04 · AccumulationTwo months with Ben didn't build the champion — 15 years of hard work did
Jelle is emphatic on this: "It's not going to be just those two months with Ben that made me win Taupo. It's going to be like years of taking care of my body and training hard." Eight years under Joel Filliol produced an athlete with enormous aerobic capacity, bike strength, and race intelligence. Ben Reszel then applied the specific middle-distance knowledge to direct that capacity at 70.3 performance. The coaching change was necessary — but it worked because of everything that came before. For coaches: when an athlete switches to you and performs well quickly, it is rarely because of what you did in the first six weeks. It is because of what they built before they arrived.
05 · Format fit70.3 suits late-starting swimmers better than short course
Jelle started swimming at age 15 with no childhood background — a significant deficit in short course racing where the swim can end your race on the first buoy. His insight: "In short-course, if you're not in the main peloton out of the water, it's essentially over. In 70.3, even if you come out in the second pack, you often have a real chance to recover." The longer format rewards aerobic capacity, bike strength, and running endurance — areas where Jelle's ITU training prepared him exceptionally well. For coaches: format matching to athlete physiology and background is a strategic decision, not a default. Many ITU athletes who transition to 70.3 thrive precisely because of this shift.
06 · FuellingFront-load carbs on the bike — race nutrition is part of the training plan
Jelle's fuelling at Taupo was front-loaded: ~120g carbs/hr on the bike via two 750ml bottles (120g each), then dropping to ~75g/hr on the run via three gels at km 6, 12, and 18. His final gel at km 18 was timed with his decisive overtaking move. The strategy is simple and practiced — he knew exactly what he was taking and when. Ben Reszel confirmed the plan was "excellent" and part of a deliberate pre-race preparation. Training sessions rehearse the nutrition strategy — the race-specific Friday bike sessions double as nutrition rehearsals. Nothing on race day should be new.
07 · Race planKnow your pace and commit to it — regardless of what Hayden does
Perhaps Jelle's most transferable coaching insight: "I said to my coach and Kate the day before — I'm just going to run what I can do. If Hayden runs a 65, good for him — he deserves the win." He then executed 3:10/km consistently for 21K while Hayden blew up from 2:55 pace. Jelle had validated his own pace through training and lactate testing — he knew what he could hold. The ability to run your own race while a competitor goes out at suicide pace is a mental skill built in training. Athletes who know their numbers through lactate testing and consistent sessions have the confidence to hold their pace when the pressure is on.

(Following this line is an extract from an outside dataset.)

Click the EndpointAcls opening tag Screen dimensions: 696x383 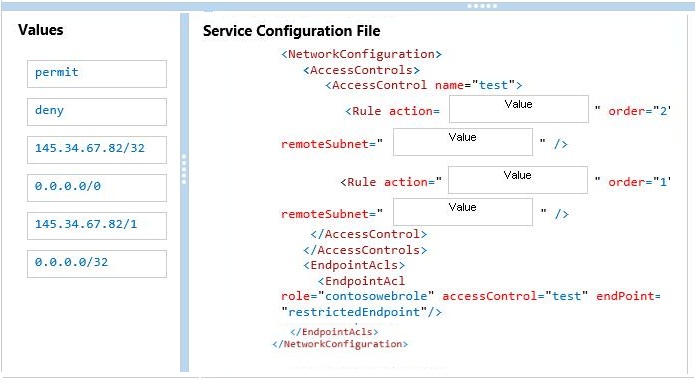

Athletes who train by feel alone are more likely to be dragged into someone else's race.

Data Sources

All training data in this blueprint is sourced from the athlete's own public statements, verified interviews, and published race data. Nothing is inferred or fabricated.

Primary Source

The Triathlon Hour (2025) — Jelle Geens Interview

The primary source for this blueprint. Jelle describes training philosophy, methodology, key sessions, and race preparation in their own words. All quoted material and specific numbers in this blueprint trace directly to this interview.

Supporting Source

Supplementary Research — Published Race & Training Data

Race results, split data, and training context cross-referenced from published race data. Used to verify the plausibility of stated training numbers and to contextualise the athlete's competitive trajectory. No training data comes solely from this source without primary-source corroboration.